Im Hinterland von Calais warten derzeit mehrere Tausend Migranten auf die nächtliche Kanalüberquerung. 2016 hatte die französische Polizei ein wildes Lager mit nahezu 10'000 Migranten, den so genannten «Dschungel», geräumt. Jetzt steigen die Zahlen wieder stark an. Seit Jahresbeginn haben laut französischen Quellen 20'000 Migranten die britische Kanalküste erreicht.

Warum spitzt sich die Situation jetzt derart zu?

Die neue Situation in Calais erklärt sich mit den zunehmenden Spannungen in Afrika und dem Mittleren Osten, aber auch dem Brexit: Die britische Regierung strafft seither die Kontrollen auf den Kanalfähren und im Zug durch den Eurotunnel.

Die gefährliche Überfahrt in den kleinen Booten bleibt die einzige Möglichkeit, um ins vermeintlich gelobte England zu gelangen, wo die Migranten Arbeit oder Bekannte zu finden hoffen und die Sprache beherrschen.
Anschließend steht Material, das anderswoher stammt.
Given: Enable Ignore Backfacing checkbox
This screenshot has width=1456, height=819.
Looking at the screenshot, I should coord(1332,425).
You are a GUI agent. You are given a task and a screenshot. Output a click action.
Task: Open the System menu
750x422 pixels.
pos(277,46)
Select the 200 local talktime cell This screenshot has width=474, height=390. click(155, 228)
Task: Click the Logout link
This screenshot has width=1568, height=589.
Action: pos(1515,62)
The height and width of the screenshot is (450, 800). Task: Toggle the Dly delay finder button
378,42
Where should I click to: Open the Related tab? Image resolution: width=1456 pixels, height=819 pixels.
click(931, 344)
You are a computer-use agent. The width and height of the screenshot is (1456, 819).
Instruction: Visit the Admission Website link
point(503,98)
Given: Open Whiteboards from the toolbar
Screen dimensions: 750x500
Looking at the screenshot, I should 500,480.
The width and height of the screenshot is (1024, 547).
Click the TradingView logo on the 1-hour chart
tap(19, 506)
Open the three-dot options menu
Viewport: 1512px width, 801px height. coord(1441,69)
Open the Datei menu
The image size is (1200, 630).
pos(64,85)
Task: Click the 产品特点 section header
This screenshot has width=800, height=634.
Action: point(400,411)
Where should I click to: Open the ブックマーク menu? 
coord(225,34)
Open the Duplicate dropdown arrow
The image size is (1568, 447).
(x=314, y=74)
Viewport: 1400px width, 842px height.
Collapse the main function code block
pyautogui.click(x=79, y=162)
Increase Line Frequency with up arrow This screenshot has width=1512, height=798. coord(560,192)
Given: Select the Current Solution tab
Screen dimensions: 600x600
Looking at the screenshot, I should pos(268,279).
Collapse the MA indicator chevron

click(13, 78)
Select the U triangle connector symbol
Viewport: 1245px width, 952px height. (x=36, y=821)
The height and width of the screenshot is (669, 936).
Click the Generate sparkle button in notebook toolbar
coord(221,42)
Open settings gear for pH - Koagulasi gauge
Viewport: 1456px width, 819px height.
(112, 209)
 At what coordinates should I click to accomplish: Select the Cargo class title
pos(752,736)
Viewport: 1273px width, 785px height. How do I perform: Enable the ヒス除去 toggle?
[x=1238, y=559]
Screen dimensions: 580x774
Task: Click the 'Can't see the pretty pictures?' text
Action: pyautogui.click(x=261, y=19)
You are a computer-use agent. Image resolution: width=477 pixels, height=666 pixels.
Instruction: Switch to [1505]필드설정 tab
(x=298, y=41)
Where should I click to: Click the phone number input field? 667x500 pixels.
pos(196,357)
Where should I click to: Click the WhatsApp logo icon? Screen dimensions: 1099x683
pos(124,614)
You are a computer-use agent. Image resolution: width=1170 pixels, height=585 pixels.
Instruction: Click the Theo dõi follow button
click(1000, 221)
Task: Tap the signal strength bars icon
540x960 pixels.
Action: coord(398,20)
Die Schlepperbanden vermitteln den Migranten aber – gegen vierstellige Beträge – meist nur überfüllte, pannenanfällige Boote.

Wer ist schuld an der Eskalation?

Briten und Franzosen schieben sich die Schuld an der dramatischen Lage gegenseitig zu. London wirft Paris vor, es missachte das bilaterale, noch vor dem Brexit geschlossene Abkommen von Le Touquet, laut dem die Franzosen die Überfahrt von Migranten schon an der Küste verhindern sollen; London liefert dafür kilometerlange Metallgitter und beteiligt sich finanziell an der Küstenüberwachung. Der französische Innenminister Gérald Darmanin wirft den Briten dagegen seit Wochen vor, sie kämen ihren Verpflichtungen nicht nach.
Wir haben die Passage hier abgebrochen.